=== Analizowany tekst ===
· · · · ·
Patryk Knapczyk
  • Strona główna
  • O mnie
  • Blog
  • Kontakt
6 sierpnia, 2020 0
Społeczeństwo

#003 – Dla mnie jesteście ludźmi

#003 – Dla mnie jesteście ludźmi
6 sierpnia, 2020 0
Społeczeństwo

W pewnym europejskim, nadwiślańskim kraju żyła sobie zła wróżka imieniem „Pogarda”. Pasjonowała się w szczuciu ludzi na siebie i niszczeniu nastrojów społecznych w królestwie. Uciekała się do różnych sztuczek – czasem narzucała śmieszność na pospolity kawałek kiełbasy i kieliszek wódki, czasem karykaturowała czyjeś upodobania seksualne. Zdarzało się jednak tak, że wieszała na szubienicy ludzkie portrety, czy podrzynała gardło stylizowanej lalce.

Zadaniem władz, polityków, hierarchów, powinno być dbanie o to, aby wróżka Pogarda nie wymknęła się spod kontroli. Prowadzi ona bowiem do polaryzacji, a ta – do skrajności. O zagrożeniach, jakie niosą za sobą skrajne idee, przekonaliśmy się już w XX wieku. Niestety – przeminął już czas bohaterów, ojców narodu. Wszelkie wielkie narracje upadły. Dziś władza kalkuluje bardziej niż zwykle. Nie wycisza sporów, a je eskaluje, bo to jest dla nich politycznie opłacalne. Zdrowy rozsądek przegrał.
· · · · ·
=== Wyciąg z danych ===

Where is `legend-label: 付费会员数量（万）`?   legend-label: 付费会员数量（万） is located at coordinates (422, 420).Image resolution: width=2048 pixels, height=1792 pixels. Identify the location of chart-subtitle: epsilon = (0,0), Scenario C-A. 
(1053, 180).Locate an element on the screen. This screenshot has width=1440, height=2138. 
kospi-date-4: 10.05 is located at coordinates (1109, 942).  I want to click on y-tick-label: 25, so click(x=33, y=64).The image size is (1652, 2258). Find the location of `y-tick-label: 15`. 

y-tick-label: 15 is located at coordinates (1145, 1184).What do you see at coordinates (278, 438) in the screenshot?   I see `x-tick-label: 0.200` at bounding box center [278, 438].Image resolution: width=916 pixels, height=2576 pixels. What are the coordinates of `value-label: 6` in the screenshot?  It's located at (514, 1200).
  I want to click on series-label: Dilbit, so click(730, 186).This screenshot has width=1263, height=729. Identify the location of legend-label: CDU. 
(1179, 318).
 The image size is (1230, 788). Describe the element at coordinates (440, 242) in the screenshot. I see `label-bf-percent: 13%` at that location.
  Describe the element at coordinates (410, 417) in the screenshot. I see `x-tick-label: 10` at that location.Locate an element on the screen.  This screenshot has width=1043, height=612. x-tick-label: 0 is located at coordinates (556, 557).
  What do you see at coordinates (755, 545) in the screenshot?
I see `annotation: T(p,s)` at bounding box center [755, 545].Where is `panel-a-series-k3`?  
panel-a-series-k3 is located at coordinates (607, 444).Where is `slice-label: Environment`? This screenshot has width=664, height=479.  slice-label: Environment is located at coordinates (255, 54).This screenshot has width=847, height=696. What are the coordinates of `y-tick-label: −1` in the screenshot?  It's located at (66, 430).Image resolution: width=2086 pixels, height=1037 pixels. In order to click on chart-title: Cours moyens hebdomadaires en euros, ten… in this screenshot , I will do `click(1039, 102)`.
· · · · ·
=== Zadania do ćwiczenia ===
1. Zacytuj z tekstu o wróżce Pogardzie fragment od słów „Zadaniem władz, polityków, hierarchów, powinno” aż do słów „Zdrowy rozsądek przegrał.” włącznie.
2. Proszę przełożyć na angielski zdanie z tekstu o wróżce Pogardzie: „O zagrożeniach, jakie niosą za sobą skrajne idee, przekonaliśmy się już w XX wieku.”

=== Odpowiedzi według numerów ===
1.
Zadaniem władz, polityków, hierarchów, powinno być dbanie o to, aby wróżka Pogarda nie wymknęła się spod kontroli. Prowadzi ona bowiem do polaryzacji, a ta – do skrajności. O zagrożeniach, jakie niosą za sobą skrajne idee, przekonaliśmy się już w XX wieku. Niestety – przeminął już czas bohaterów, ojców narodu. Wszelkie wielkie narracje upadły. Dziś władza kalkuluje bardziej niż zwykle. Nie wycisza sporów, a je eskaluje, bo to jest dla nich politycznie opłacalne. Zdrowy rozsądek przegrał.

2. We already saw the dangers that extreme ideas bring with them in the 20th century.